━━ Records shown ━━
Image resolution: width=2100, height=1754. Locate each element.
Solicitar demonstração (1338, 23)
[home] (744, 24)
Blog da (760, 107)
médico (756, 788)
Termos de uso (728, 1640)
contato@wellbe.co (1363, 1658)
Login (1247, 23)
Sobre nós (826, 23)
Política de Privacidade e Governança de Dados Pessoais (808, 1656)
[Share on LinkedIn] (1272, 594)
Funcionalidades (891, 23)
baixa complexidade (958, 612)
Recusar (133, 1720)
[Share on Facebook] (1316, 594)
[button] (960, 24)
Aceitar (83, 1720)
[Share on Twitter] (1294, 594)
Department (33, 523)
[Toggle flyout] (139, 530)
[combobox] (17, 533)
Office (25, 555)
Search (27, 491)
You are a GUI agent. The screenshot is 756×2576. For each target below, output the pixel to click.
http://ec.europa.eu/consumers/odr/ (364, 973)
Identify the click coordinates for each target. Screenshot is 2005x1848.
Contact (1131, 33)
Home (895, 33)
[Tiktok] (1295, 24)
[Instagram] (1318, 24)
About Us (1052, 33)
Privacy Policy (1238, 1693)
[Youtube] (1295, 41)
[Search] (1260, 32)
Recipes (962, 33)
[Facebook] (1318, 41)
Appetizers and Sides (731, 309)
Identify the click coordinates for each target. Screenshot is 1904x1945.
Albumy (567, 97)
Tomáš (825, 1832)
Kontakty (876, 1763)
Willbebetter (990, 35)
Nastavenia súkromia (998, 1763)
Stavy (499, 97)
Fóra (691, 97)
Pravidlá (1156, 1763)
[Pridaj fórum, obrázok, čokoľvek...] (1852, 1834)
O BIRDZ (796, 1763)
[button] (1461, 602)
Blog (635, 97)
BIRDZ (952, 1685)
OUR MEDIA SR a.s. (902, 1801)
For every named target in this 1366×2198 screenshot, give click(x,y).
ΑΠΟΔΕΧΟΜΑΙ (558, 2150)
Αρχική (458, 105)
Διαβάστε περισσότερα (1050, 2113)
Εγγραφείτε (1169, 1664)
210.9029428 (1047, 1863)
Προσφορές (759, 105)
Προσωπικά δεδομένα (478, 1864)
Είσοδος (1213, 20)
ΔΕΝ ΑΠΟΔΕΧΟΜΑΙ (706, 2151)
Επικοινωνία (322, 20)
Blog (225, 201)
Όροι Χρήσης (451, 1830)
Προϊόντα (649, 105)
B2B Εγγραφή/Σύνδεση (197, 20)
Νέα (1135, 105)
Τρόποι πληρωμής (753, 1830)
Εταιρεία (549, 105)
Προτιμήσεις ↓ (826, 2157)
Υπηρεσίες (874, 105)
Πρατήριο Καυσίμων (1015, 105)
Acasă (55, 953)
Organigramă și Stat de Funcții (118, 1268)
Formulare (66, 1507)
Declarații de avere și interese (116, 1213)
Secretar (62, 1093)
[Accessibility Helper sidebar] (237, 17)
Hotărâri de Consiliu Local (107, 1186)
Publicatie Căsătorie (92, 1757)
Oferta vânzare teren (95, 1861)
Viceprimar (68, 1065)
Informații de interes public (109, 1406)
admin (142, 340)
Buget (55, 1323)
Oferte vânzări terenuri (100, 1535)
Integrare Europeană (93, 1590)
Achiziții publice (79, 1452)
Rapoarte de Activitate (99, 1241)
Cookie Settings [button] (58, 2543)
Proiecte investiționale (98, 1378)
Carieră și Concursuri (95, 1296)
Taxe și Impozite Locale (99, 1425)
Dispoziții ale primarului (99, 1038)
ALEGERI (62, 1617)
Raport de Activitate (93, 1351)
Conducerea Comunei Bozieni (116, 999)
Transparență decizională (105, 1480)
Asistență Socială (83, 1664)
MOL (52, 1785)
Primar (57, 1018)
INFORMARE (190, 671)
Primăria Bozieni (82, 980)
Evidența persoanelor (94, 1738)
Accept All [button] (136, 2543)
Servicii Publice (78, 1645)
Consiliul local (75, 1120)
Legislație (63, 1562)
━━━
Give back, exactly as written, the stretch from the line with "Recusar (133, 1720)" through the line with "You are a GUI", and no other lines from the records above.

## Output
Recusar (133, 1720)
[Share on Facebook] (1316, 594)
[button] (960, 24)
Aceitar (83, 1720)
[Share on Twitter] (1294, 594)
Department (33, 523)
[Toggle flyout] (139, 530)
[combobox] (17, 533)
Office (25, 555)
Search (27, 491)
You are a GUI agent. The screenshot is 756×2576. For each target below, output the pixel to click.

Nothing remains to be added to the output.